■ GOAL OF THE EXERCISE
After locating the line with "Kinh tế (395, 36)" in the data that follows, return it and every later line exactly, up to and including the line with "For every named target in this 198×2576".

= = =

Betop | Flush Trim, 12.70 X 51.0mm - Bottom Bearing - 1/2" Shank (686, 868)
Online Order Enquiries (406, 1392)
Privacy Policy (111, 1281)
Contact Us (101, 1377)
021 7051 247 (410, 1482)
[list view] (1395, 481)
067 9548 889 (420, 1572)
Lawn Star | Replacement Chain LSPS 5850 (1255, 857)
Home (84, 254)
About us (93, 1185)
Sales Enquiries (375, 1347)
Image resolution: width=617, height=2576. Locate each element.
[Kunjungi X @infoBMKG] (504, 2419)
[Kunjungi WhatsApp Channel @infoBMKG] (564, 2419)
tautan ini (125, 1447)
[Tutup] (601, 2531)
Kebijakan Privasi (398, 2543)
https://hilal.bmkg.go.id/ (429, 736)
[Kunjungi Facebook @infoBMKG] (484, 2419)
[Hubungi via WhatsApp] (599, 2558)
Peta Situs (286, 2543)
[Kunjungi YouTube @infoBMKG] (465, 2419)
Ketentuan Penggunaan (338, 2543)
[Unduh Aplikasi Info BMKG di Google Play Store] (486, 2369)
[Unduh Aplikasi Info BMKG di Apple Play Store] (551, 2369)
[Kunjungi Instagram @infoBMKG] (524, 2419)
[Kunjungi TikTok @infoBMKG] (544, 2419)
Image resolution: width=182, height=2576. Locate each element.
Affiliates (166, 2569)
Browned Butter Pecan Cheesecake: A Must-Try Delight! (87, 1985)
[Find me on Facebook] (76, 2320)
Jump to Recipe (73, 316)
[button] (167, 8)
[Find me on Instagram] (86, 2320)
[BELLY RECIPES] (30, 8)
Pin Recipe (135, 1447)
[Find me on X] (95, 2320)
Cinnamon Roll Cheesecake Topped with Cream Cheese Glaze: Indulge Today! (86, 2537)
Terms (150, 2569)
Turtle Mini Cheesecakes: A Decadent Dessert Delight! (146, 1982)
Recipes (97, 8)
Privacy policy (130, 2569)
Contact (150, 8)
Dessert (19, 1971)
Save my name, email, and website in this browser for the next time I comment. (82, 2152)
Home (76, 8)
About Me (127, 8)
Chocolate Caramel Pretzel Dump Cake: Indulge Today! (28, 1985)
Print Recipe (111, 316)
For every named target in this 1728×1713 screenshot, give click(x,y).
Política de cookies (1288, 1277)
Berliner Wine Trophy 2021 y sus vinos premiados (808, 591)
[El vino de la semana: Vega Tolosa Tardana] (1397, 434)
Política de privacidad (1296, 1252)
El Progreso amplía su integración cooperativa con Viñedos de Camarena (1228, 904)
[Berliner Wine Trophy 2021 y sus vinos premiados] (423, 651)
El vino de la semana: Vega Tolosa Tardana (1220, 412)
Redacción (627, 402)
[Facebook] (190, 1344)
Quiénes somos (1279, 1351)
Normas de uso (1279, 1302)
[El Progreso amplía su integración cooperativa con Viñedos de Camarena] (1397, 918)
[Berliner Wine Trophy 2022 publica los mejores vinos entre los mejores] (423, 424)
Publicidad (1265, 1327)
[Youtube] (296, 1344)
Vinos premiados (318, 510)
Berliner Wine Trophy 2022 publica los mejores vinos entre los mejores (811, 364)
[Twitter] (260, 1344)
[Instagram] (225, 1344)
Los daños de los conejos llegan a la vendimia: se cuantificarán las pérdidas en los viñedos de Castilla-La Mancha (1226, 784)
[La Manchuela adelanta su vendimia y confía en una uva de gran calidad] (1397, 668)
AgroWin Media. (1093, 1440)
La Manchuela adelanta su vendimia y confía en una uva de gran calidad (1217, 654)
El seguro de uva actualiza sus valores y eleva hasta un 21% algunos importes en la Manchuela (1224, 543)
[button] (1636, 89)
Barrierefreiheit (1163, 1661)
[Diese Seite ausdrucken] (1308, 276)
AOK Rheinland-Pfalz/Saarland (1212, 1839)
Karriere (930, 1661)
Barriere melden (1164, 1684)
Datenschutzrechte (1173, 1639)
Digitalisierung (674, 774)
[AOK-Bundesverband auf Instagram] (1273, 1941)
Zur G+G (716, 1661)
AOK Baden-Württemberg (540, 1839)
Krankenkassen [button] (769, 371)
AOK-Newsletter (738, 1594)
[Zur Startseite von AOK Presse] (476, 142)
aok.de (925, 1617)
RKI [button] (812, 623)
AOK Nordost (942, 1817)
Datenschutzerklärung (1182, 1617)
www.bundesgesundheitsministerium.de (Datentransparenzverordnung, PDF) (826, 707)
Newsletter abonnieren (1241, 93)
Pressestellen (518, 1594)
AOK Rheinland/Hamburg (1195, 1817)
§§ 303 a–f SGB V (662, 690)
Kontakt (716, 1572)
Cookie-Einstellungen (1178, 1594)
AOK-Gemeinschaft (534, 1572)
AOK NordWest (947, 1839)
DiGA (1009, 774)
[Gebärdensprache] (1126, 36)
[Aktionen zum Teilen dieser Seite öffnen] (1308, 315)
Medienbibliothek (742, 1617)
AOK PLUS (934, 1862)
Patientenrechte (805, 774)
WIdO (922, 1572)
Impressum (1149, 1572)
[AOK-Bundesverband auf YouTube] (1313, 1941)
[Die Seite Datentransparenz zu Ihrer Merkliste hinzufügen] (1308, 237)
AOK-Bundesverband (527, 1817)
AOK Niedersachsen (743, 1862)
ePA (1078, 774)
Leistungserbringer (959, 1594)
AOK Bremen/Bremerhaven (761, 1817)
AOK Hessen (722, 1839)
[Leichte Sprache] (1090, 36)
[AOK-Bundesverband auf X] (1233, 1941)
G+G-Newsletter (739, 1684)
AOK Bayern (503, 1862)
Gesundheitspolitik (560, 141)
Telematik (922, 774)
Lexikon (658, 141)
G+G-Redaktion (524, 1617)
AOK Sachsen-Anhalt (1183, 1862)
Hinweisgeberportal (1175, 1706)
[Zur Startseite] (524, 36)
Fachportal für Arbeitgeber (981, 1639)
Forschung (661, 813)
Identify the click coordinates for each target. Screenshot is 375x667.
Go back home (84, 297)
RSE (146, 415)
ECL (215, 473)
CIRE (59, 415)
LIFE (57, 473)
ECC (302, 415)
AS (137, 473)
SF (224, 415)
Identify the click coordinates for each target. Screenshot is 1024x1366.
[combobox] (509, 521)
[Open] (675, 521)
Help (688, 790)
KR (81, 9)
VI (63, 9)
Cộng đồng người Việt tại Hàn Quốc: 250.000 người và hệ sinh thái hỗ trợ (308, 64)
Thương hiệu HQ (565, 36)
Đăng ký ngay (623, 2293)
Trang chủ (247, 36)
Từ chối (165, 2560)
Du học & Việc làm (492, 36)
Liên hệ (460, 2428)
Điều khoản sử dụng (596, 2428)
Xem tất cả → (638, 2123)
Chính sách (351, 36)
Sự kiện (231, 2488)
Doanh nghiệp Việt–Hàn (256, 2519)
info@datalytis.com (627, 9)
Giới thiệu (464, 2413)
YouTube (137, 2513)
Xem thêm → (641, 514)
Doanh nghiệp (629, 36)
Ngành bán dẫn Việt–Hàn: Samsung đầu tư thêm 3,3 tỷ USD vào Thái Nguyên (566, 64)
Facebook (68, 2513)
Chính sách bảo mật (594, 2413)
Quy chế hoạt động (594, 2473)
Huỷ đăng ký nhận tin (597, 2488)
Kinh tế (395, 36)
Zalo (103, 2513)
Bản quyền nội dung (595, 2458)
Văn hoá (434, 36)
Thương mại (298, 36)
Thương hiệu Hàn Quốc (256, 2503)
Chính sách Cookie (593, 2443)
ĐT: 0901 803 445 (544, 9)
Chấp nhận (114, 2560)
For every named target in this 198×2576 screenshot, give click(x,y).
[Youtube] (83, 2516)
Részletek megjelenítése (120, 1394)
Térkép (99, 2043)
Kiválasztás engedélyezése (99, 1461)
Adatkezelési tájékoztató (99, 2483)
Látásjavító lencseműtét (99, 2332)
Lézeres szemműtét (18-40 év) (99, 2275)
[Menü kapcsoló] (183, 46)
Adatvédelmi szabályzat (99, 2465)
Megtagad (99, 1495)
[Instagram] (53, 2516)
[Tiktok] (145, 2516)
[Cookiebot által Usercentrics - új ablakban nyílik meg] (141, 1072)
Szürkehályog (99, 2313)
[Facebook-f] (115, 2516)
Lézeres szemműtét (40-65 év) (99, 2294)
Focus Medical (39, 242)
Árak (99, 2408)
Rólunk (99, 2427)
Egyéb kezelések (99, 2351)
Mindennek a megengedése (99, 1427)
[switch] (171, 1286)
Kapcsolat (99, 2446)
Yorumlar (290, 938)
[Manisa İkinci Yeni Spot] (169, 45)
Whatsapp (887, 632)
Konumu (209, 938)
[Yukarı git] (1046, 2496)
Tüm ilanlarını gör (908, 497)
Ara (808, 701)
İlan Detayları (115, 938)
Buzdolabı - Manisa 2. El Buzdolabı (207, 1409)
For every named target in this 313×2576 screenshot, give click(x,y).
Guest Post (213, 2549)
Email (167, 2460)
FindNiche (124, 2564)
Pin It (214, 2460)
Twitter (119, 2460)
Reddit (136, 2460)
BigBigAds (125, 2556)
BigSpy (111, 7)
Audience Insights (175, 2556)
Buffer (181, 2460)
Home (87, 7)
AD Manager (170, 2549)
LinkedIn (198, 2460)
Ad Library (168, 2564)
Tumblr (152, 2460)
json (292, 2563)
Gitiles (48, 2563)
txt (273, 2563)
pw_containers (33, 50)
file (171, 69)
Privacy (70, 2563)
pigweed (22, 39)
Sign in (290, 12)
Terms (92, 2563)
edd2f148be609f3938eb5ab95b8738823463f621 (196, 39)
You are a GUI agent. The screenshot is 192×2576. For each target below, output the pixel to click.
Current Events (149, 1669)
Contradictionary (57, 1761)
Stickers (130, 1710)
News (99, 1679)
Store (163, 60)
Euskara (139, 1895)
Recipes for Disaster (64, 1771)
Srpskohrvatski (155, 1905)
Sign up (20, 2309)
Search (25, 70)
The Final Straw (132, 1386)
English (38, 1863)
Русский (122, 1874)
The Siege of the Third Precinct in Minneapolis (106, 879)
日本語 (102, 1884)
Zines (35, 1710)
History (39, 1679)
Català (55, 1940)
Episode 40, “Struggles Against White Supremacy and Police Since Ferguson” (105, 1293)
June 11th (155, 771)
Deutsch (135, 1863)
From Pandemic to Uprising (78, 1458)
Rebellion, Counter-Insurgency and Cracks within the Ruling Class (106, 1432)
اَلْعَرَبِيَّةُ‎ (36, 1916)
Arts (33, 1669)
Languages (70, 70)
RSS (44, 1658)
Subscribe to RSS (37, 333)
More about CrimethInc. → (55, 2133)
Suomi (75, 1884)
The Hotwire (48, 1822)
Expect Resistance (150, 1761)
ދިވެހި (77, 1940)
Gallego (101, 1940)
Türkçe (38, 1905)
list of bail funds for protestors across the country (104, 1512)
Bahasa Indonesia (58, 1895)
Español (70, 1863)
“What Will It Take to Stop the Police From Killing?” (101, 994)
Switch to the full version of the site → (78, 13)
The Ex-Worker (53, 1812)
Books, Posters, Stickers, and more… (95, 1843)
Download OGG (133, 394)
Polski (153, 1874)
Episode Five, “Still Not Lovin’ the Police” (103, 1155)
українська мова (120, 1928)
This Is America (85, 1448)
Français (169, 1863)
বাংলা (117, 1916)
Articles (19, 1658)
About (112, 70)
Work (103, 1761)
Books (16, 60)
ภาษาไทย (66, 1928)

= = =

■ ANSWER FOR THE TASK
Kinh tế (395, 36)
Zalo (103, 2513)
Bản quyền nội dung (595, 2458)
Văn hoá (434, 36)
Thương mại (298, 36)
Thương hiệu Hàn Quốc (256, 2503)
Chính sách Cookie (593, 2443)
ĐT: 0901 803 445 (544, 9)
Chấp nhận (114, 2560)
For every named target in this 198×2576 screenshot, give click(x,y).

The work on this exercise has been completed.